I shot Santa last night, and the photographic results are not exemplary. But stayed tuned for a taste of a small town (okay, maybe a decent size town, but a town still) Christmas Parade on a cold, Canadian evening.
First off, we miscalculated. With the temperature not going too much below freezing, we didn't dress warmly enough. Yes, I wore a proper coat, but I didn't layer very well, and I didn't wear a proper hat, choosing to wear a Santa hat to keep in the spirit of things.
But when you're out in temperatures below freezing, when there is also a wind, for two hours, you can get darn cold. In point of fact, I didn't warm back up properly until I went to bed many hours later. This is in spite of wearing a hoodie under a think sweater as I watched a hockey game and pored over my photos. My core just didn't warm up. I wonder what my body temperature was at by the end of the parade?
I guess it's true; there's no fool like an old fool.
We got there early because there was to be a Celtic music band at a certain corner for a half hour prior to the parade. That put us near the end of the route, so after the official start time, we had to wait for almost 45 minutes before the parade passed by.
So, by the time the parade ended, I was literally shivering.

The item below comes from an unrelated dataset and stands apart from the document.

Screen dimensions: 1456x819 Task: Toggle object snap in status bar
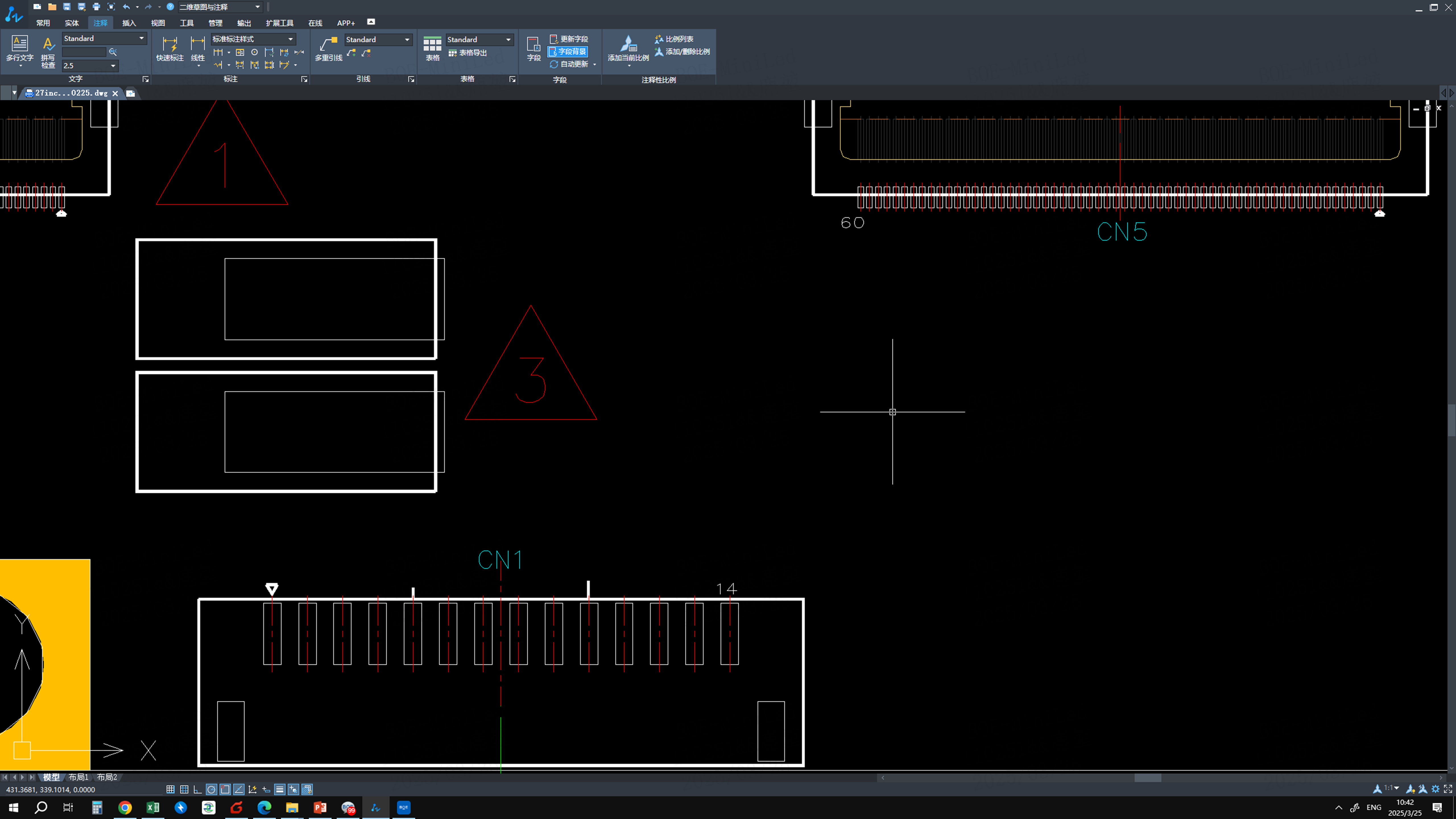[225, 790]
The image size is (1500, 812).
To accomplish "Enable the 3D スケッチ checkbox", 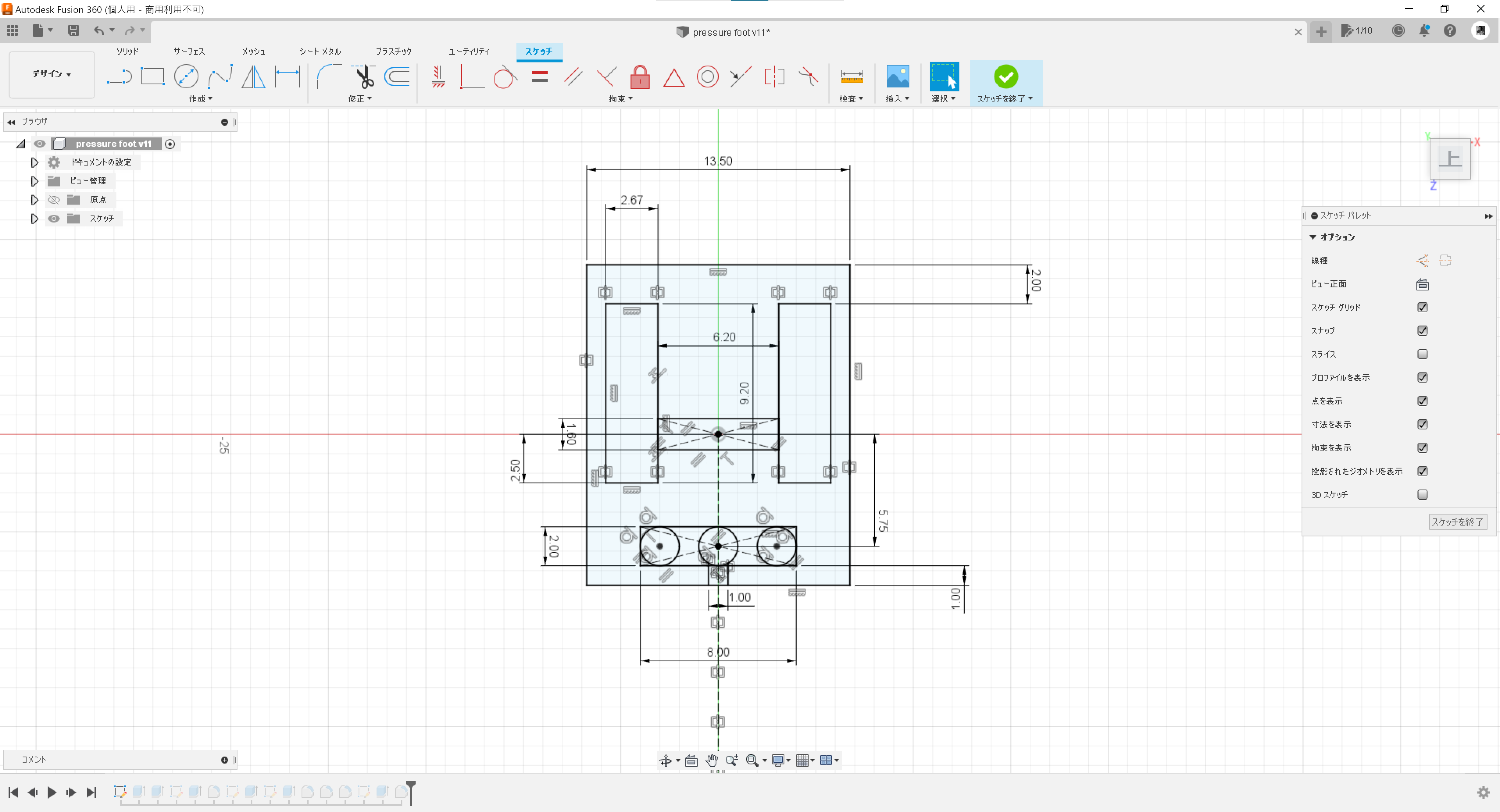I will [1422, 495].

One more mistake, photographically speaking, was that I was so intent on listening to and photographing the band, that by the time I was ready to choose my spot for the actual parade, there wasn't a good spot to choose. I ended up a row or two back, so I opted to pull out the LCD screen, tilt it, and hold the camera way over my head to grab whatever shots that I could. (Even holding the camera high, you will see people and other cameras in the way in the pictures.)
So no: in my position, in the cold, and with the camera held over my head, I just did what I could. It was dark, so I had to set the camera at an insanely high ISO (sensor sensitivity), but I still got some usable, if not stellar, images.
After all of that palaver, here we go:
A Small Canadian Town, Evening Christmas Parade.
A dog dressed in a seasonably suitable Christmas coat as we waited for the parade to reach us.
The core of such a town parade is trucks, small or big: many trucks, maybe 50 trucks. They were all decorated. This one was pretty impressive.
An occasional tractor.
Sometimes horses.
Other animals show up from time to time, usually walking, but this one was riding in style.
This isn't Macy's in New York, or what used to be the Eaton's parade in Canadian cities like Toronto (I don't know who sponsors those big parades now that Eatons is long gone), so forget fancy floats for the most part. Mostly, it is people sitting on the flat beds of trucks.
But there are exceptions.
Finally, Santa came. Due to my brain freeze, I didn't realize it for a moment while I busied myself shooting the lighted reindeer. But then I got some photos. He was a bad Santa though,
lol, because he never looked to our side of the street despite having to linger a bit at our spot.
And that, dear folk, is
A Small Canadian Town, Evening Christmas Parade.